Thursday, July 15, 2004

My absence from the blogosphere (how I hate that word) is justifiable. Chalk it up to other priorities. I had meant this blog to be a live journal of various cultural events and artifacts, but events have come and gone and I regret my inattention. Herewith are a few things.

My recent visit to New York City provided an opportunity to catch a few exhibitions.


From Sue De Beer's Hans und Grete

The Whitney Biennial. Highlights included work by Ernesto Caivano (whose dream-birds mind-meld the fantasy art of Brian Froud), Sue de Beer (Dennis Cooper must love her), Robyn O’Neil (so lonesome), Chloe Piene, Aïda Ruilova (lifting Lung Leg), and Catherine Sullivan. Hmmm. Surveying this list, I see I have a lotta love for drawing and video. Well, harrumph! None of the painting really excited me; with the exception, perhaps, of Julie Mehretu, with whom I’m still wrestling. Her elephantitic canvases seem too slick on approach.

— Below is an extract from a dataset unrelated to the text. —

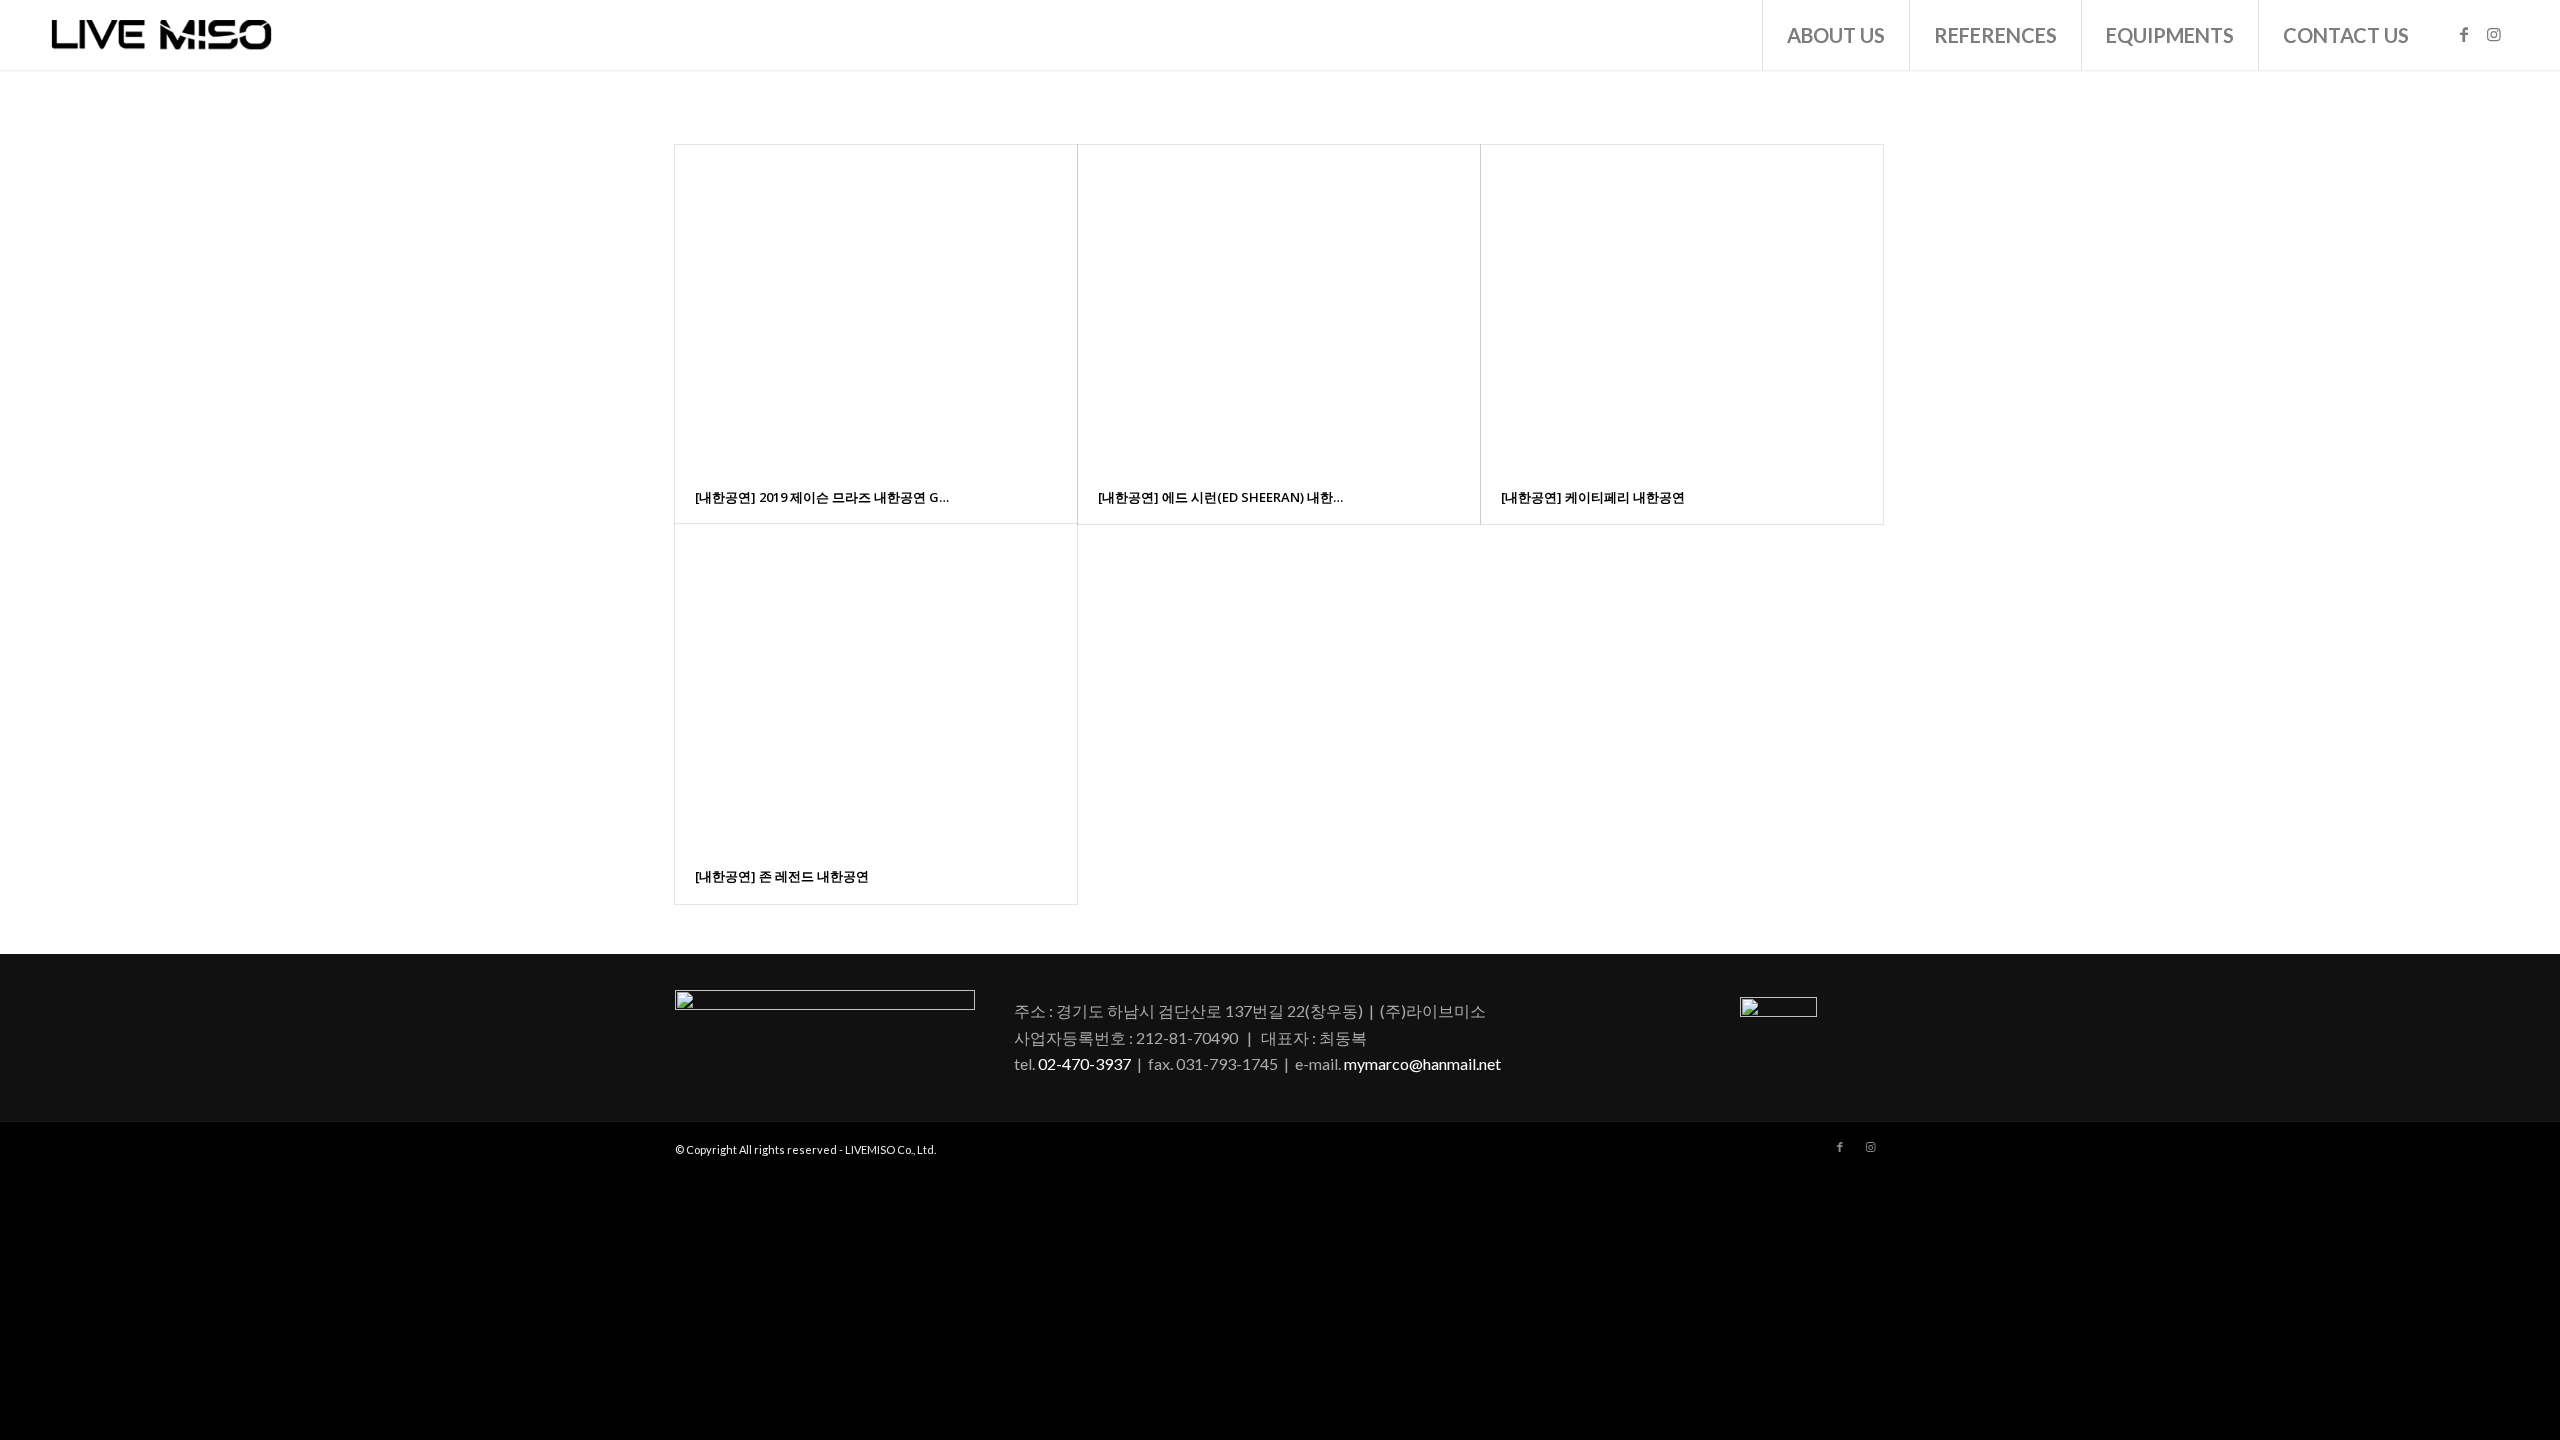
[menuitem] (1835, 35)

Singular Forms (Sometimes Repeated)
at the Guggenheim. My first face-to-face with the Gug – Lloyd Wright seemed much more a presence than Rauschenberg, Judd, Ryman, et al. I prefer Judd out in Marfa and environs. Flavin always fells me, though. The most successful installations were those that were given room (and given rooms): Robert Irwin’s Varese Scrim, whose false wall truly astonished me, and Rachel Whiteread’s Untitled (One Hundred Spaces), the minimalist’s graveyard.

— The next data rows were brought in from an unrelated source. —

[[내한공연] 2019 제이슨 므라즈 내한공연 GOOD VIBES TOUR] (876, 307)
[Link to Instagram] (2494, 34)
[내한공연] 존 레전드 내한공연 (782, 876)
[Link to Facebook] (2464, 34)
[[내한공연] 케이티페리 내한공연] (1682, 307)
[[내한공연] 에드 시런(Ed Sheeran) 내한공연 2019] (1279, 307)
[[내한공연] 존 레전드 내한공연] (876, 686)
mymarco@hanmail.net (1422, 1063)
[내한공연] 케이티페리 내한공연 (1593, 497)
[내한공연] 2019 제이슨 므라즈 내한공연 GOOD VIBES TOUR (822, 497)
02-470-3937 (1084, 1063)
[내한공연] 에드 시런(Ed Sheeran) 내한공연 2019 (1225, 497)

Open House: Working in Brooklyn at the Brooklyn Museum. Should have made some notes closer to seeing this one, it’s flown my noggin now. I was greatly disturbed by the evident militarization of New York; as we ascended from the subway at the Brooklyn Museum, a small army of policemen in swat gear and rifles-at-the-ready watched and smiled.

Closer to home, MOCA trots out A Minimal Future? Art As Object 1958-1968, while across town LACMA ones them up with Beyond Geometry: Experiments in Form 1940s-70s. Regarding Art As Object, I’d have to agree with Yve-Alain Bois, who writes in Art Forum, “Regrettably, the show offers not the tiniest bit of scenario. No chronology, no typology, no label explanations whatsoever, resulting in an exasperating feeling of pure randomness for anyone not already in the loop.” How was little old me to know that “the juxtaposition of the hideously decorative pastel-painted, canvas-covered beams by Judy Chicago with a series of Robert Smithson's jejune early geometric objects (in poor physical shape)” was chosen because they were “side by side at the famous ‘Primary Structures’ show of 1966”? Beyond Geometry is large and expansive, as its name suggests. Almost as great as the art was hearing random public reaction to it. “Disgusting!” cried a woman staring at a Judd box. Another, staring at the photo documentation of Eleanor Antin’s Carving: A Traditional Sculpture, which documents the artist’s gradual loss of weight: “Don’t bother looking at this one, honey. It’s just a naked girl repeated over and over, for no discernable purpose.” Lots of folks were there though. I’m taking my mom this weekend.